**EXTRACTED ENTRIES**.

—————

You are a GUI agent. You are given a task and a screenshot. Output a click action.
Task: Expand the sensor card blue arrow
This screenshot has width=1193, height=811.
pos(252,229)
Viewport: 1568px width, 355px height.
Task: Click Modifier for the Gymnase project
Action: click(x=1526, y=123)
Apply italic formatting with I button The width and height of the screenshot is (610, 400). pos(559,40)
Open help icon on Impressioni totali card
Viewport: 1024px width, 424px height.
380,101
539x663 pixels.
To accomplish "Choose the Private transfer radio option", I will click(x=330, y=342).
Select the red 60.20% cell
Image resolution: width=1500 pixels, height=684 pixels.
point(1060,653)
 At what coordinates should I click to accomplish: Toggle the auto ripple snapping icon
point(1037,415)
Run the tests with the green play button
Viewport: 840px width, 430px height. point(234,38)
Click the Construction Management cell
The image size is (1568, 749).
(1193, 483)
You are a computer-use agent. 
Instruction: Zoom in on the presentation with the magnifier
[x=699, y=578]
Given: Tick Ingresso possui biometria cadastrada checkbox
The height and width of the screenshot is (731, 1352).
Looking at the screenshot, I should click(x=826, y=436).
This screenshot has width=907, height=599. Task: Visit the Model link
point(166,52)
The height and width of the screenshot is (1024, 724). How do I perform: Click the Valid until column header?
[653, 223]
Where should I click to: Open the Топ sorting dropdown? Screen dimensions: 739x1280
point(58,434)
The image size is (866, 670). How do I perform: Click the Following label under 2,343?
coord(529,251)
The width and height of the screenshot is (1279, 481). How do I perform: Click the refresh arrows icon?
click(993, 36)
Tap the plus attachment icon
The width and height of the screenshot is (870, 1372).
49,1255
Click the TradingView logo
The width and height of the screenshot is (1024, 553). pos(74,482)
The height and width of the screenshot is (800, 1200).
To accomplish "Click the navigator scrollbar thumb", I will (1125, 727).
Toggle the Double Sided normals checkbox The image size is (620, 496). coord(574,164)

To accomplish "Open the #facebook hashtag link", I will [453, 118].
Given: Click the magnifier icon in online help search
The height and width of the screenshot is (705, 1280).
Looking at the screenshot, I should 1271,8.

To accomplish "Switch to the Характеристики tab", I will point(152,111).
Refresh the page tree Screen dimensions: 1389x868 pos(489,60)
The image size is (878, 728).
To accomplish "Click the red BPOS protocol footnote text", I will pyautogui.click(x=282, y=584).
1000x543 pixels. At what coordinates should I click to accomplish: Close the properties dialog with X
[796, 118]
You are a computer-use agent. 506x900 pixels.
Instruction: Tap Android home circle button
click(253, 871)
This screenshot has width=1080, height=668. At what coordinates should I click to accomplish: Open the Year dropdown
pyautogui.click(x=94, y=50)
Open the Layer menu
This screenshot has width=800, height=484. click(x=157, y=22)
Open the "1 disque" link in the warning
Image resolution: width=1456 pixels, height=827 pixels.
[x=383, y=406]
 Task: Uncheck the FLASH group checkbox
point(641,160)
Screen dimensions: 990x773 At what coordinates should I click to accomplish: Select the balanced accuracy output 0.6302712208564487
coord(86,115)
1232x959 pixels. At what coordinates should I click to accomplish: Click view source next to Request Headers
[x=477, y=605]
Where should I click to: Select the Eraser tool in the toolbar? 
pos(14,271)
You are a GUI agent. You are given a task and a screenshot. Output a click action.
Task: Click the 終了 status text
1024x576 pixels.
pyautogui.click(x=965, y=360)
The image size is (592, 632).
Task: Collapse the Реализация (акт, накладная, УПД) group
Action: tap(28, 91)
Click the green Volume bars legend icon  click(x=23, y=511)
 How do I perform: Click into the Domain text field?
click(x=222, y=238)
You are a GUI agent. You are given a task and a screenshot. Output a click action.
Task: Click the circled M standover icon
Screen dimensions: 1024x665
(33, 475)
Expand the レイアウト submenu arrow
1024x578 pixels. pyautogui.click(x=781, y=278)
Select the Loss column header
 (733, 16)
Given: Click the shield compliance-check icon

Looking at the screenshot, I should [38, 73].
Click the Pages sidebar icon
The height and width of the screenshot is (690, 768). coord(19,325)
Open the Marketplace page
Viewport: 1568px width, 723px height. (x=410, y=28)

—————

**EXERCISE BRIEF**. Could you copy each line above word for word?

**ANSWER FOR THIS EXERCISE**.
You are a GUI agent. You are given a task and a screenshot. Output a click action.
Task: Expand the sensor card blue arrow
This screenshot has width=1193, height=811.
pos(252,229)
Viewport: 1568px width, 355px height.
Task: Click Modifier for the Gymnase project
Action: click(x=1526, y=123)
Apply italic formatting with I button The width and height of the screenshot is (610, 400). pos(559,40)
Open help icon on Impressioni totali card
Viewport: 1024px width, 424px height.
380,101
539x663 pixels.
To accomplish "Choose the Private transfer radio option", I will click(x=330, y=342).
Select the red 60.20% cell
Image resolution: width=1500 pixels, height=684 pixels.
point(1060,653)
 At what coordinates should I click to accomplish: Toggle the auto ripple snapping icon
point(1037,415)
Run the tests with the green play button
Viewport: 840px width, 430px height. point(234,38)
Click the Construction Management cell
The image size is (1568, 749).
(1193, 483)
You are a computer-use agent. 
Instruction: Zoom in on the presentation with the magnifier
[x=699, y=578]
Given: Tick Ingresso possui biometria cadastrada checkbox
The height and width of the screenshot is (731, 1352).
Looking at the screenshot, I should click(x=826, y=436).
This screenshot has width=907, height=599. Task: Visit the Model link
point(166,52)
The height and width of the screenshot is (1024, 724). How do I perform: Click the Valid until column header?
[653, 223]
Where should I click to: Open the Топ sorting dropdown? Screen dimensions: 739x1280
point(58,434)
The image size is (866, 670). How do I perform: Click the Following label under 2,343?
coord(529,251)
The width and height of the screenshot is (1279, 481). How do I perform: Click the refresh arrows icon?
click(993, 36)
Tap the plus attachment icon
The width and height of the screenshot is (870, 1372).
49,1255
Click the TradingView logo
The width and height of the screenshot is (1024, 553). pos(74,482)
The height and width of the screenshot is (800, 1200).
To accomplish "Click the navigator scrollbar thumb", I will (1125, 727).
Toggle the Double Sided normals checkbox The image size is (620, 496). coord(574,164)

To accomplish "Open the #facebook hashtag link", I will [453, 118].
Given: Click the magnifier icon in online help search
The height and width of the screenshot is (705, 1280).
Looking at the screenshot, I should 1271,8.

To accomplish "Switch to the Характеристики tab", I will point(152,111).
Refresh the page tree Screen dimensions: 1389x868 pos(489,60)
The image size is (878, 728).
To accomplish "Click the red BPOS protocol footnote text", I will pyautogui.click(x=282, y=584).
1000x543 pixels. At what coordinates should I click to accomplish: Close the properties dialog with X
[796, 118]
You are a computer-use agent. 506x900 pixels.
Instruction: Tap Android home circle button
click(253, 871)
This screenshot has width=1080, height=668. At what coordinates should I click to accomplish: Open the Year dropdown
pyautogui.click(x=94, y=50)
Open the Layer menu
This screenshot has width=800, height=484. click(x=157, y=22)
Open the "1 disque" link in the warning
Image resolution: width=1456 pixels, height=827 pixels.
[x=383, y=406]
 Task: Uncheck the FLASH group checkbox
point(641,160)
Screen dimensions: 990x773 At what coordinates should I click to accomplish: Select the balanced accuracy output 0.6302712208564487
coord(86,115)
1232x959 pixels. At what coordinates should I click to accomplish: Click view source next to Request Headers
[x=477, y=605]
Where should I click to: Select the Eraser tool in the toolbar? 
pos(14,271)
You are a GUI agent. You are given a task and a screenshot. Output a click action.
Task: Click the 終了 status text
1024x576 pixels.
pyautogui.click(x=965, y=360)
The image size is (592, 632).
Task: Collapse the Реализация (акт, накладная, УПД) group
Action: tap(28, 91)
Click the green Volume bars legend icon  click(x=23, y=511)
 How do I perform: Click into the Domain text field?
click(x=222, y=238)
You are a GUI agent. You are given a task and a screenshot. Output a click action.
Task: Click the circled M standover icon
Screen dimensions: 1024x665
(33, 475)
Expand the レイアウト submenu arrow
1024x578 pixels. pyautogui.click(x=781, y=278)
Select the Loss column header
 (733, 16)
Given: Click the shield compliance-check icon

Looking at the screenshot, I should [38, 73].
Click the Pages sidebar icon
The height and width of the screenshot is (690, 768). coord(19,325)
Open the Marketplace page
Viewport: 1568px width, 723px height. (x=410, y=28)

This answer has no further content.